A.D. Washington, a veteran R&B/hip-hop record promotion executive, died Nov. 22 in Little Rock, Arkansas of undetermined causes during a brief hospitalization. He was 77. Funeral services are pending.
As senior VP of promotion at MCA Records, Washington helped usher in the New Jack Swing era in the late ‘80s/early ‘90s with Guy and its frontman Teddy Riley. While at the label, Washington also worked on projects by acts such as New Edition, Patti LaBelle, Bobby Brown, Mary J. Blige, Jody Watley, Gladys Knight & the Pips, Jodeci and Heavy D. Washington’s career resumé includes senior executive positions at Warner Bros. and Capitol Records.
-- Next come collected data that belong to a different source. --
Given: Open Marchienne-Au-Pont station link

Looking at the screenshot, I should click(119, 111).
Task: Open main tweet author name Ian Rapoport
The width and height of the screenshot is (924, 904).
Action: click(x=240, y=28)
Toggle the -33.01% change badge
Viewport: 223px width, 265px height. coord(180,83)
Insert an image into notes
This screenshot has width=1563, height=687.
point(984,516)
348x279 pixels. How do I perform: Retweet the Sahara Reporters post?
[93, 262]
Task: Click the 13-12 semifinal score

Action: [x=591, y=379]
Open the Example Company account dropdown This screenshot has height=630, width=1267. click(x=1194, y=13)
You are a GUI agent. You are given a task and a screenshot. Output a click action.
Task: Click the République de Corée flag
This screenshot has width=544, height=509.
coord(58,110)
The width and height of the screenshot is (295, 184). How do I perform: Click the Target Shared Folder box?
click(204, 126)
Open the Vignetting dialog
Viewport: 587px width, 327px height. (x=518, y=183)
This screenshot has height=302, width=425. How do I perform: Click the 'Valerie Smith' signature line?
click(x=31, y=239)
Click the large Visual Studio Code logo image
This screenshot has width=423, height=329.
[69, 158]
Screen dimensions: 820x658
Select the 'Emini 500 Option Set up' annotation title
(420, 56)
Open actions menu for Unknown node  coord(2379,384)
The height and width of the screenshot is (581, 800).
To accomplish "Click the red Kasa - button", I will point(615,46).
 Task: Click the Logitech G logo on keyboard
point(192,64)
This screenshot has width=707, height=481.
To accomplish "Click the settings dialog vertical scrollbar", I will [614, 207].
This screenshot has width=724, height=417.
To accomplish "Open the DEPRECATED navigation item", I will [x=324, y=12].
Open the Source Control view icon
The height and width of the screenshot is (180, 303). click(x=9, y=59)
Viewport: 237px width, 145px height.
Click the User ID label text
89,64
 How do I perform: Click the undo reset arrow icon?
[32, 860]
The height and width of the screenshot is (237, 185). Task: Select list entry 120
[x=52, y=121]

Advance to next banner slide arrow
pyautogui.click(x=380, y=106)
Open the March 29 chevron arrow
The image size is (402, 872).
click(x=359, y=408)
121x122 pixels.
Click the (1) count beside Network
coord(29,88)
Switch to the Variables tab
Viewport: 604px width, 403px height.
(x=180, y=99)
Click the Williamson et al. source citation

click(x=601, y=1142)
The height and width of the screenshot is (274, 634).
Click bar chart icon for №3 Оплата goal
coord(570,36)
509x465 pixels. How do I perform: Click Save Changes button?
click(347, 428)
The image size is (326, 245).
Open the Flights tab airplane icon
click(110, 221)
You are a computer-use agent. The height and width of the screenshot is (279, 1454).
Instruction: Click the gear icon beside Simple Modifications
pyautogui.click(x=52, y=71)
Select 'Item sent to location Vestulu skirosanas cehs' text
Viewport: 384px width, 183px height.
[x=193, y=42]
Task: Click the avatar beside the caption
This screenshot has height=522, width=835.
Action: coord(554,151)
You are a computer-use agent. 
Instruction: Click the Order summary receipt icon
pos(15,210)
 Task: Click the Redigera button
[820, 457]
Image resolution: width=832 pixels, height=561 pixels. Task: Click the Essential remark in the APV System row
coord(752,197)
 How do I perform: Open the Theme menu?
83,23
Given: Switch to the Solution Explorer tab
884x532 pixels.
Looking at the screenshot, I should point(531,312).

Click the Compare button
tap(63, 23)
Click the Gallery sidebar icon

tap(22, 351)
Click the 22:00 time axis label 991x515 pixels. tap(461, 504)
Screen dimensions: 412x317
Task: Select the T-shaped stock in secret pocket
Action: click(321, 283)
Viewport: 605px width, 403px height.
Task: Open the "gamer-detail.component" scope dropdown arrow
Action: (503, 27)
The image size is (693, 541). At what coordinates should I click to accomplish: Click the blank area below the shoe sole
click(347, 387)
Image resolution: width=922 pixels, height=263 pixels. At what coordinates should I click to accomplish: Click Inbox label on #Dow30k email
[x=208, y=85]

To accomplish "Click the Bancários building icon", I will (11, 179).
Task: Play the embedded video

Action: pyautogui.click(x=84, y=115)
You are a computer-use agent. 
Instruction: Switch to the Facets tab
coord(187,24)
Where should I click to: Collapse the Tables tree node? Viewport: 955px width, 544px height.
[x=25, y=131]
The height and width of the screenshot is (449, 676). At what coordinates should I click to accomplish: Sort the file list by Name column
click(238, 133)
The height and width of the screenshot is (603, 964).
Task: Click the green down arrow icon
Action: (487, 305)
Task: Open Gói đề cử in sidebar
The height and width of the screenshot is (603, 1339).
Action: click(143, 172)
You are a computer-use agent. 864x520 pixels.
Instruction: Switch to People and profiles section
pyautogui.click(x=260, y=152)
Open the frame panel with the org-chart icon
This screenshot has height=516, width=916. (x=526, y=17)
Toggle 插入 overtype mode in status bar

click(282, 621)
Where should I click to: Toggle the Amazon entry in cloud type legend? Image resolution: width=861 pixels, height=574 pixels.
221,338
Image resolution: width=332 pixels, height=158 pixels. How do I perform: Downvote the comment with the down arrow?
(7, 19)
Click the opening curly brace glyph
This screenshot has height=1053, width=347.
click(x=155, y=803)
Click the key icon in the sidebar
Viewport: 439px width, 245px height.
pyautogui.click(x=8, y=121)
At the time of his death, he was operating his own entertainment consulting company, AD Barak Corporation.
Born on July 10, 1940 in Scott, Arkansas, Washington attended St. Bartholomew’s High School before receiving a bachelor of social science degree from the University of Arkansas at Pine Bluff. He went on to earn a master’s degree in public administration at the University of Central Arkansas at Conway. That led to Washington joining the Arkansas Housing and Urban Development department under then-Governor Bill Clinton in the ‘80s. He segued into the music industry with a job at Stax Records before relocating to Los Angeles to work at MCA.
Washington was the longest-serving chairman of the Living Legends Foundation, guiding the non-profit music industry organization from 1998-2011. He was also a life member of the Kappa Alpha Psi fraternity and the NAACP.
Washington is survived by his father William Ferguson, son Kevin Jones, sisters Classie Ferguson and Irma Ferguson and a host of extended family and friends. His wife Elese and his mother Ida Belle preceded Washington in death. Funeral arrangements will be announced soon.